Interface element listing
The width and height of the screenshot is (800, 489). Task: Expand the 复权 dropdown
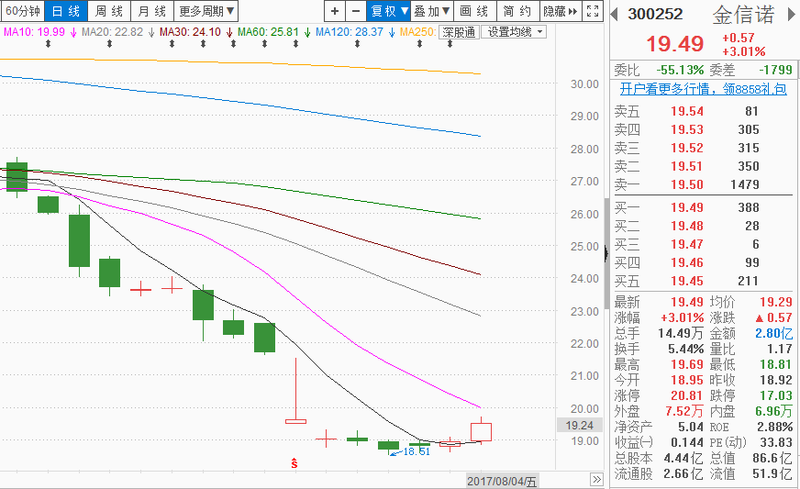(x=388, y=12)
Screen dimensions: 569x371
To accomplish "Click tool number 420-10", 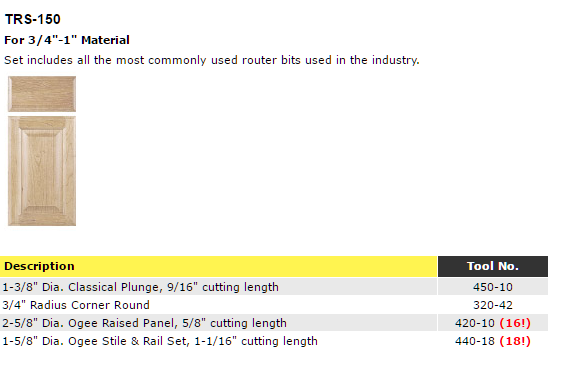I will point(475,323).
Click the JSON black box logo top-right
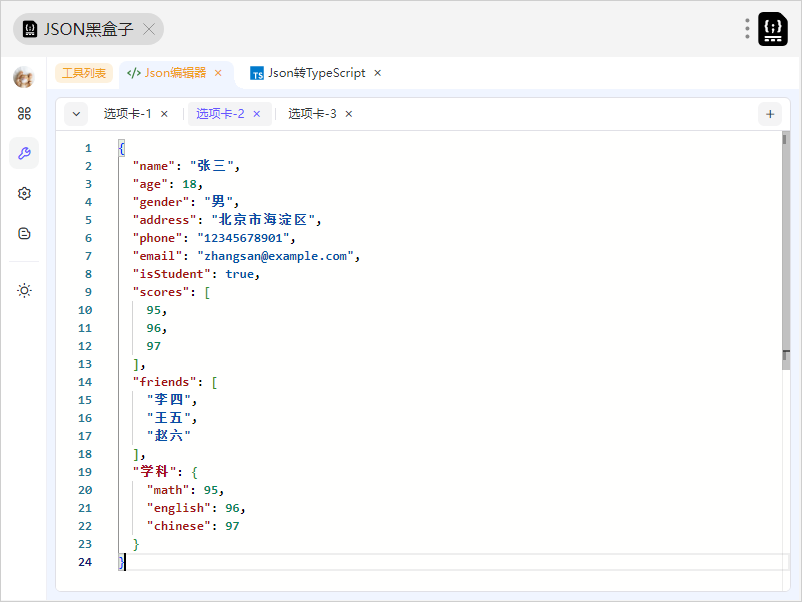 coord(773,29)
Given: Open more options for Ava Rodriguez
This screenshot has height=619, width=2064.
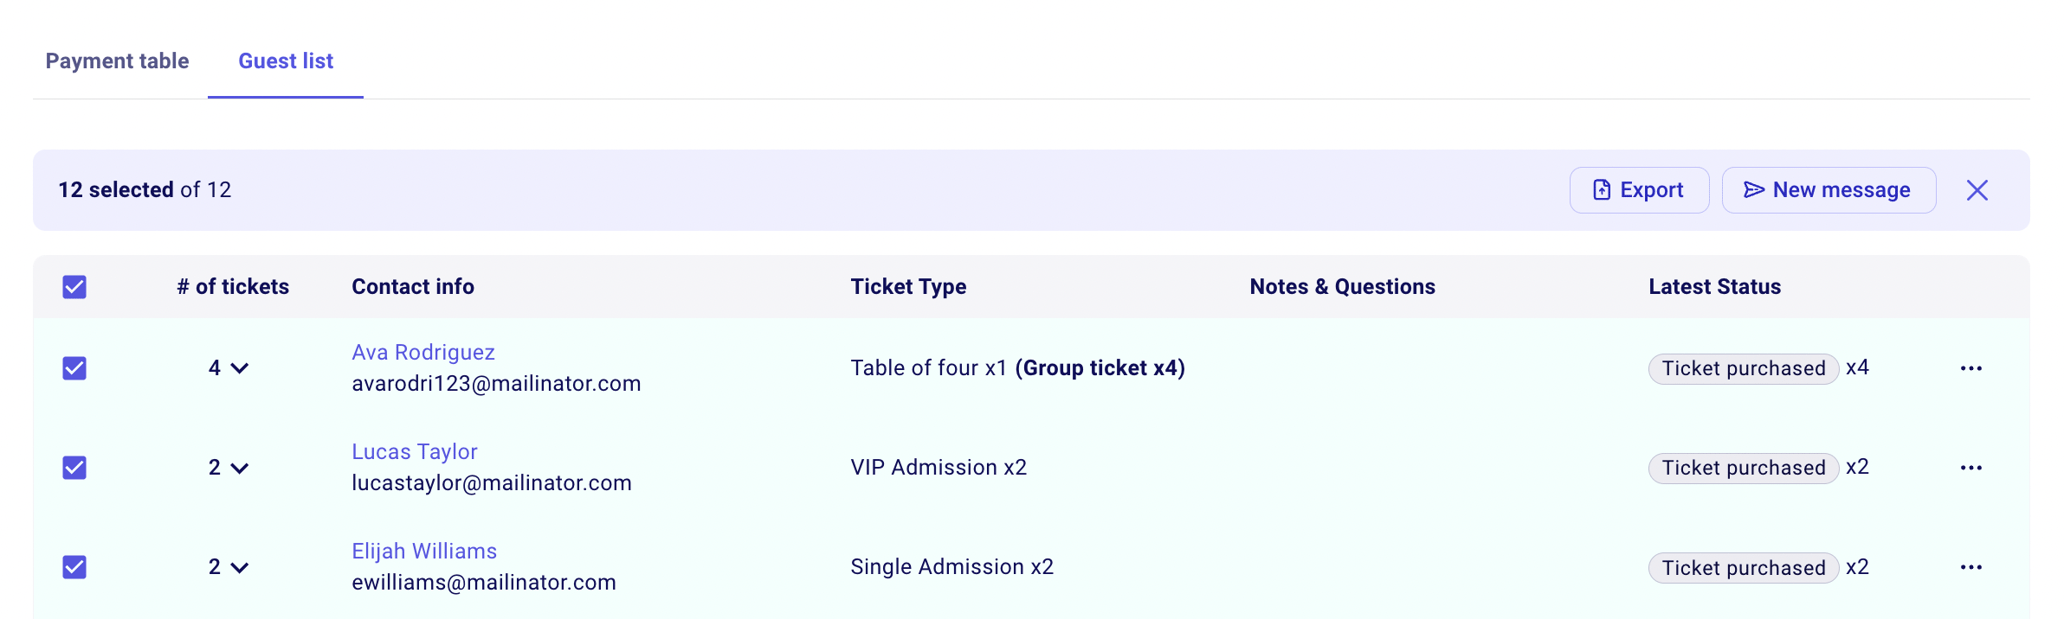Looking at the screenshot, I should (1970, 369).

- **PROBLEM REQUIREMENTS**
Please pick out every line of the listing above that contains the string "height", treating uppercase and lowercase as different, and copy each of those lines.

- **TASK OUTPUT**
The width and height of the screenshot is (800, 489). Task: Expand the 复权 dropdown
This screenshot has height=619, width=2064.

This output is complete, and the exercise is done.